Agentic RAG Framework and Databricks Mosaic AI
As the concept of compound AI systems is getting traction in the market in terms of ability to reason, exploit, and modify external knowledge of intelligent agents, improving the ability to interact and understand information, the construct of Agentic RAG is getting popular and in this article, I’ll try to explain the fundamentals of Agentic RAG — where is different from traditional RAG, where it can help, different flavors of it and finally how Databricks as an established leader in Gen AI space has come up with their Mosaic AI framework to expedite this journey.
Introduction of Agentic RAG Framework
While traditional RAGs have revolutionized how we build high quality and more accurate answers by allowing LLMs to access and process information from external sources, Agentic RAG takes us to a step further by introducing a layer of intelligence further by form of AI agents. These agents are all injecting intelligence and autonomy into the RAG framework in terms of broader conversational context, intelligent retrieval strategies, multi agent orchestration, agent reasoning, post generation verification and adaptation to learning.
Where Agentic RAG can help?
Summarization — While traditional RAGs retrieve top K chunks, Agentic RAG would be useful if the document is extensive.
Document comparison — Since traditional RAG fetches top K chunks from each document, effective comparison may be throttled.
Tackling multi-part questions — Handling multi-hop questions primarily based on structured data or relations is a challenge.
and so on…
How is it different from traditional RAG?
A traditional RAG begins with turning your structured or unstructured dataset into text documents, and breaking down text into small pieces (chunks).
Then a text embedding model steps in, turning each chunk into vectors representing their semantic meaning. These embeddings are then stored in a vector database, serving as the foundation for data retrieval.
Upon receiving a user query, the vector database helps retrieve chunks relevant to the user’s request.
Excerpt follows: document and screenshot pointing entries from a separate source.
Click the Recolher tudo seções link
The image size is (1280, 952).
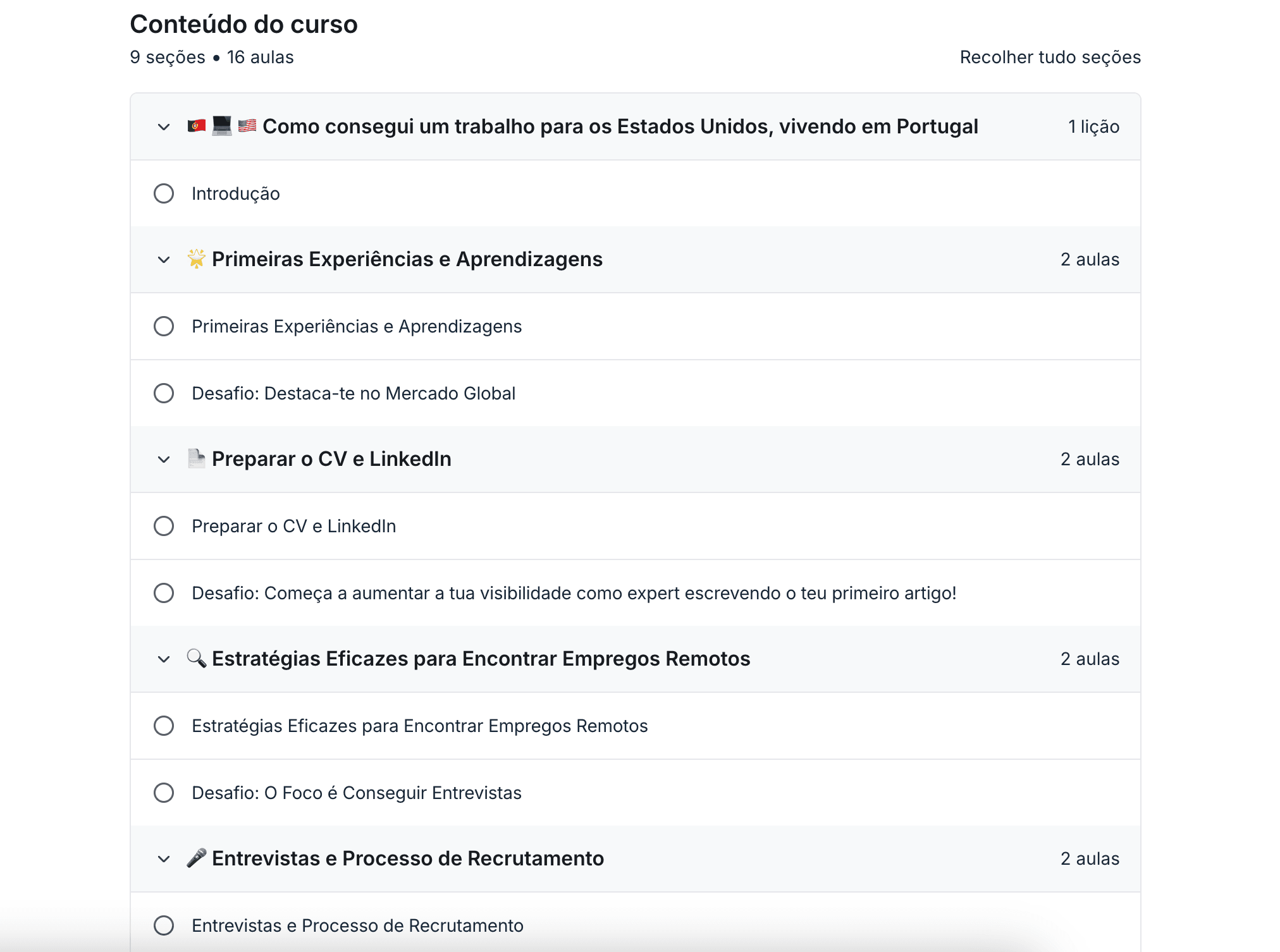[1050, 57]
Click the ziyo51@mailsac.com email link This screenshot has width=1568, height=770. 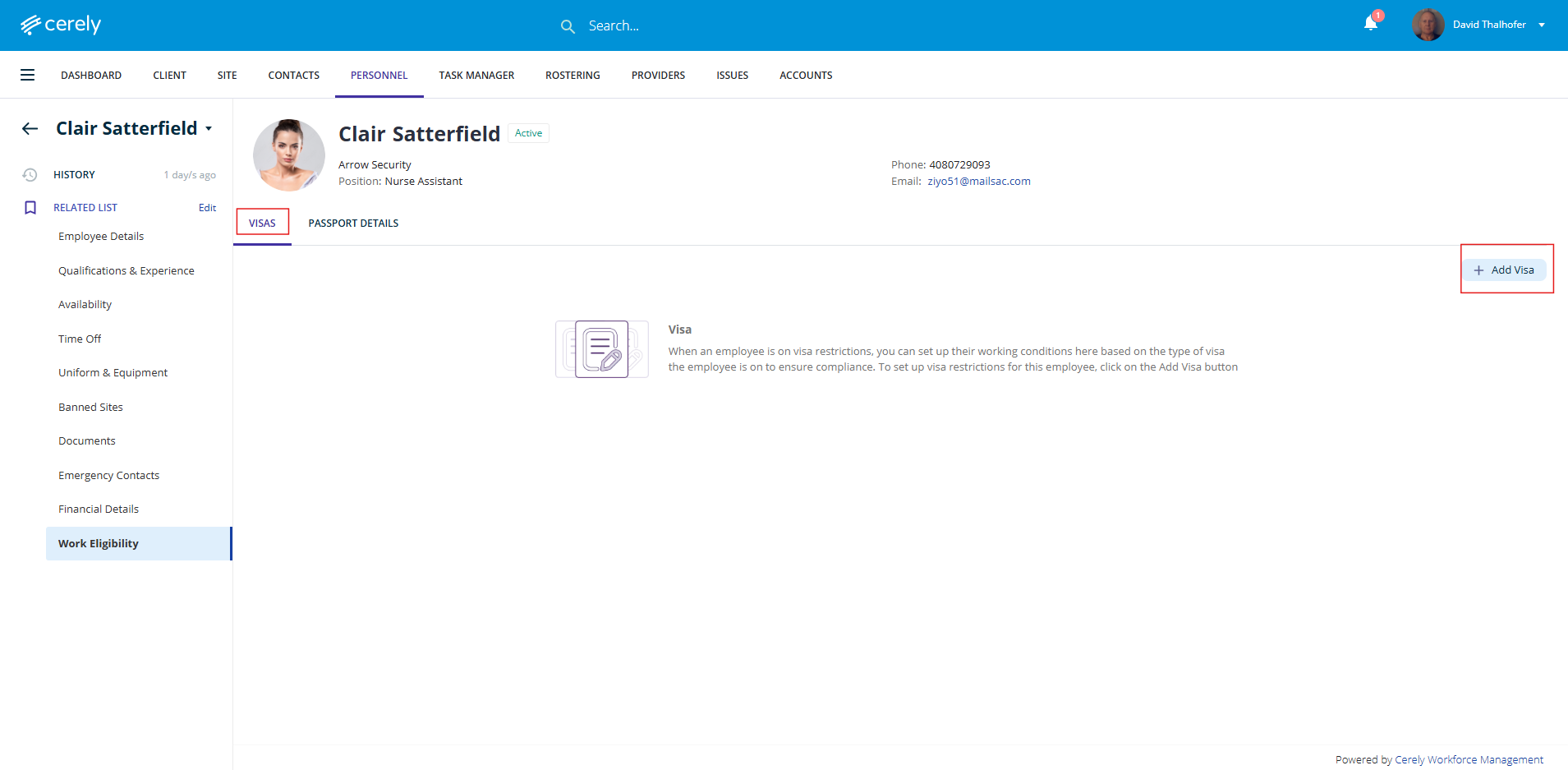[x=978, y=182]
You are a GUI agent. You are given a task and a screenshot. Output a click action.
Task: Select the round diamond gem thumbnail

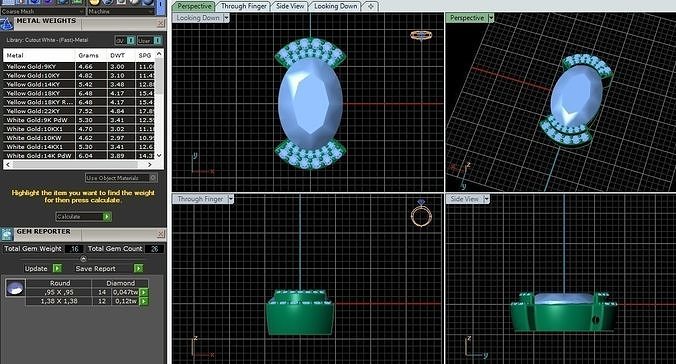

With context, an LLM synthesizes these pieces to generate a coherent and informative response.
Now based on the function, spectrum of capabilities, they can be either routing, one-shot query planning, utilizing tools, employing reason + act (ReAct) methodology, and orchestrating dynamic planning and execution in nature.
Routing Agent relies on an LLM to select the appropriate downstream RAG pipeline
Query planning agent divides a complex query into parallelizable subqueries, each of which can be executed across various RAG pipelines and then the amalgamated results are synthesized into a comprehensive response.
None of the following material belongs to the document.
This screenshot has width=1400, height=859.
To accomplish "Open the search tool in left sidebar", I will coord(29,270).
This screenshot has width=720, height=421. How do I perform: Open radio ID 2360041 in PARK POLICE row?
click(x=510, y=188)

Tooling Agent chooses additional data that is required from external sources such as an API, an SQL database, or an application with an API interface to provide enhanced context to input query.
ReAct Agent is capable of handling sequential multi-part queries while maintaining state (in memory) and this essentially is a complex combination of routing, query planning, and tool use into a single entity.
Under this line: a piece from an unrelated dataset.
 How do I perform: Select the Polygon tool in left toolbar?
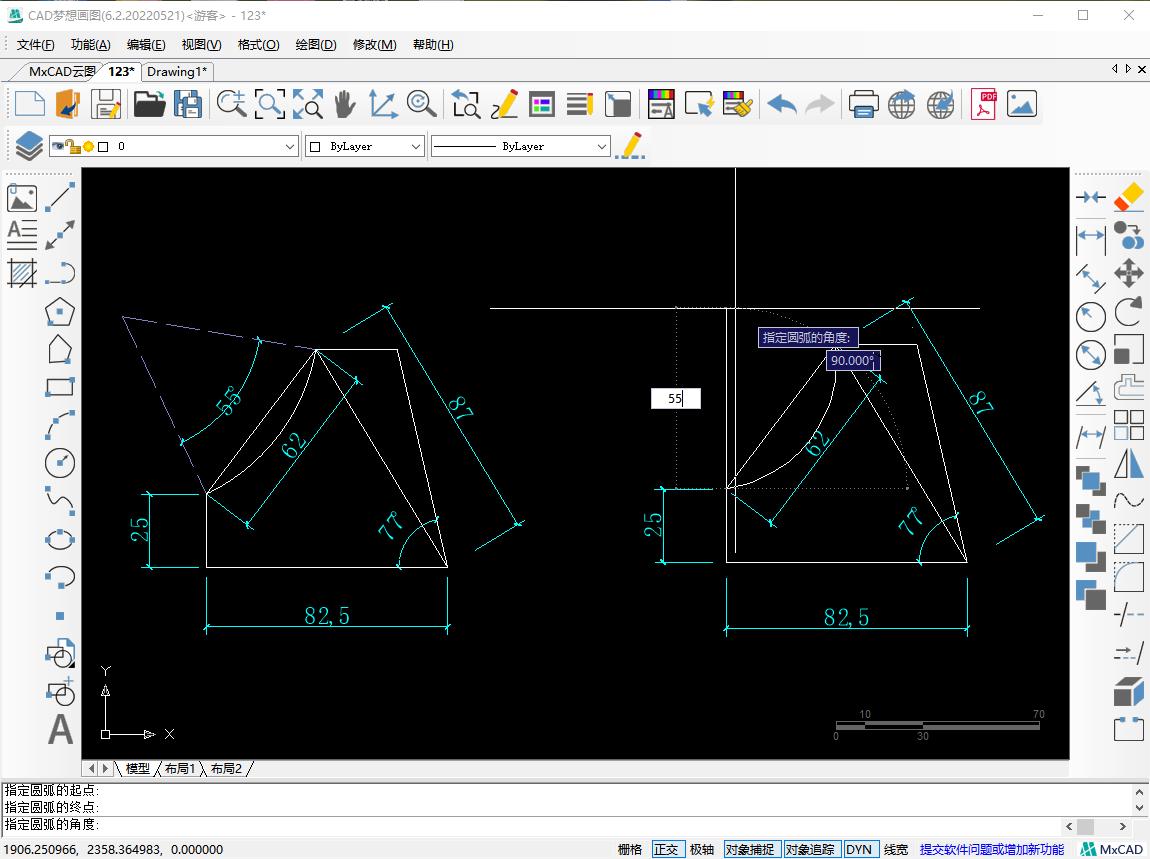(x=60, y=312)
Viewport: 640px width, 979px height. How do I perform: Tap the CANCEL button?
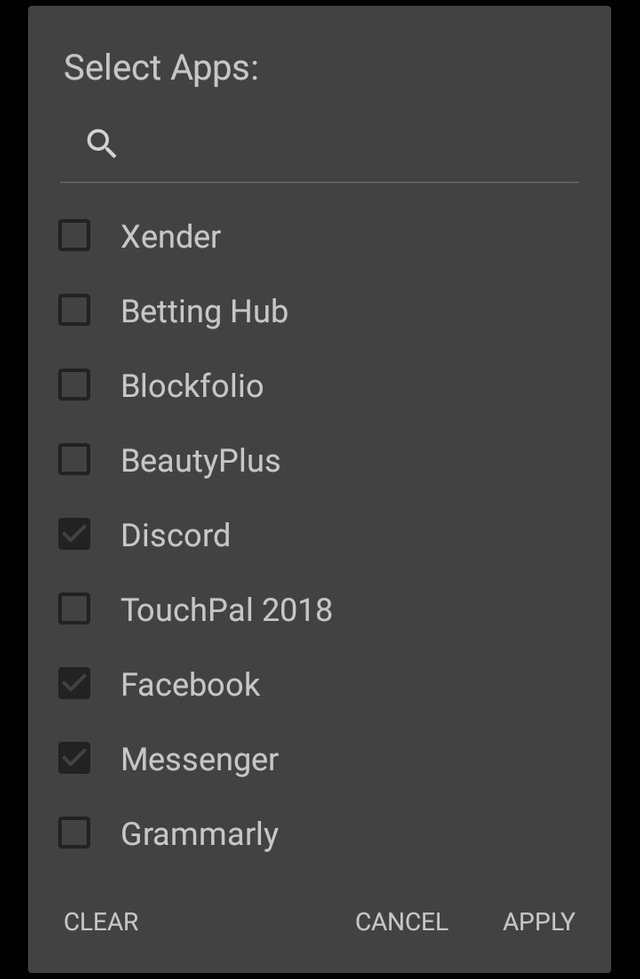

Dynamic Planning Agents are more complex in nature with enhanced reliability, observability, parallelization, control, and separation of concerns. It determines the necessary steps to fulfill an input query plan by creating a DAG and then determine the tools, if any, required for executing each step in the plan and execute.
How Databricks Mosaic AI Agent Framework addresses Agentic RAG?
Mosaic AI Agent Framework comprises a set of tools on Databricks designed to help developers build, deploy, and evaluate production-quality agents like Retrieval Augmented Generation (RAG) applications.
Following is the high-level component map to facilitate comprehensive Agentic RAG in Databricks:
Data Pipelines involving Delta Tables, Volumes, Workflows, DLT etc.
Vector Embeddings using either open-source models like BGE, E5 or proprietary models like OpenAI, Anthropic or custom fine-tuned models.
Serverless Mosaic Vector Databases to store the embeddings
Building Agents using mlflow LangChain or PyFunc under MLflow with pre-defined input/output schema
Logging of Agent using LangChain or PyFunc under MLflow
Registration of the RAG chain as model within Unity Catalog (UC)
Deployment of Agents which got registered in Unity Catalog
Enablement of Review Apps where stakeholders can give feedback and all the query requests/responses to agents gets logged
Tracing of Agents using Autologging for LangChain agents and Fluent API for PyFunc based agents.
Installation of Mosaic AI Agent Evaluation Framework to leverage LLM Judge and Agent Metric on parameters like chunk relevance, ground ness, query relevance, response safety, latency, total token count etc.
Conclusion
The emergence of Agentic RAG have transcended conventional RAG systems. As the demand for compound AI systems uptick, the distinction between Traditional RAG vs Agentic RAG becoming increasingly clear, underscoring the importance of adopting these innovative solutions. By incorporating custom agents that can interact with multiple systems, automating reasoning, and dynamically selecting the best tools for the task at hand, we are building more effective solution for handling complex queries and a wider range of use cases and Databricks Mosaic AI Agent Framework is certainly going to play a pivotal role in this entire journey to evaluate the quality of Agentic RAG application, iterate quickly with the ability to test hypothesis, redeploy application easily, and at the same time have the appropriate governance and guardrails to ensure quality.